A free resource directory for the people in Maine who need one.
The question
Recovery and reentry resources in Maine exist, but they are scattered across state pages, nonprofit microsites, and PDFs that are not always current. The question was whether one quiet, accountable directory could make the next call easier to find than the last one.
The hypothesis
A directory built by one person, verified by hand, and free of accounts, analytics that track individuals, or government branding will be trusted by users who have reason not to trust either.
The instrument
RecoveryConnect is a single web app at recovery-connect.netlify.app. The left rail offers eleven entry points: Crisis, Home, MAT, Mental, Needs, Housing, Transit, Benefits, Legal, Jobs, Reentry. Each one opens a curated list of Maine-specific resources. Direct calling is supported from inside the app. Geolocation is used only to surface what is nearby, on the device, without server-side logging of who searched for what. The directory describes itself as Built by one person in Maine. Verified February 2026. Not a government site. The codebase is open source under MIT, which is itself part of the accountability claim.
The method
The directory is built around three constraints, each of which is also a method. First, verification is by hand, on a date. Every resource has been checked against its own contact information, hours, and intake process; the date of verification is published on the homepage. Second, privacy is structural. No accounts, no third-party analytics, no individual tracking; the only telemetry is what the user’s own device can answer locally. Third, the directory does not pretend to be the state. The “Not a government site” disclaimer is positioned at the same visual weight as the title because users in this audience have reason to be careful about the difference.
What it caught
Illustrative until a real observation is substituted.
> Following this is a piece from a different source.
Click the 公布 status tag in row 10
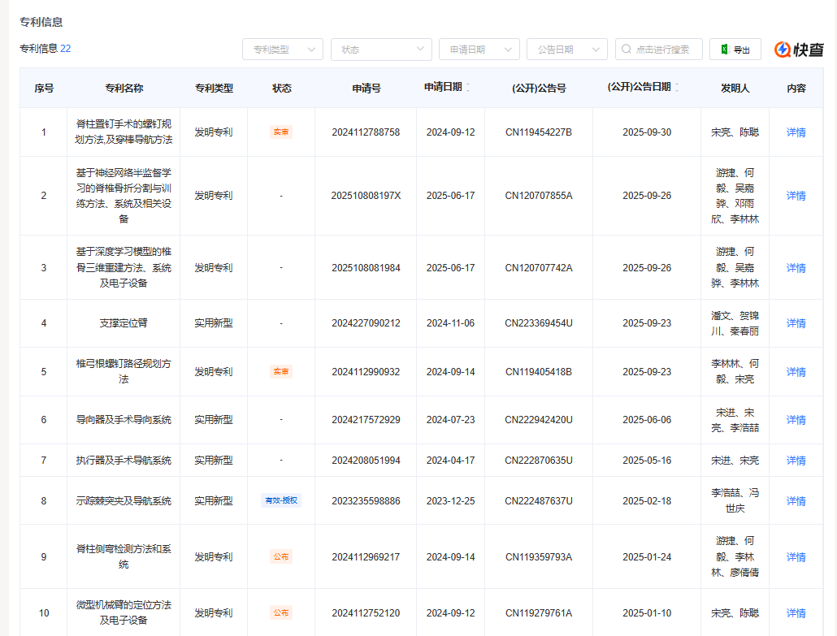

In assembling the Legal category, a state-listed pro bono line for reentry legal aid was found to be answering only on Tuesday afternoons rather than the listed full-week hours. The directory’s published hours were corrected to match observed reality, and a note was added pointing users to a second line for the remaining four days. The state’s own page still lists the original hours. The instrument caught a gap not in services but in how those services are described.
Findings
01. The hardest category to keep current is Housing. Beds open and close on a cadence that does not match a quarterly verification rhythm. The directory currently dates the Housing list more conservatively than the rest, and points users to call before traveling. May 24, 2026.
02. The “Not a government site” line is doing more work than expected. In feedback gathered informally, that line was named more often than any feature as the reason the directory felt safe to use. The disclaimer was originally a legal precaution. It turned out to be a trust signal. May 24, 2026.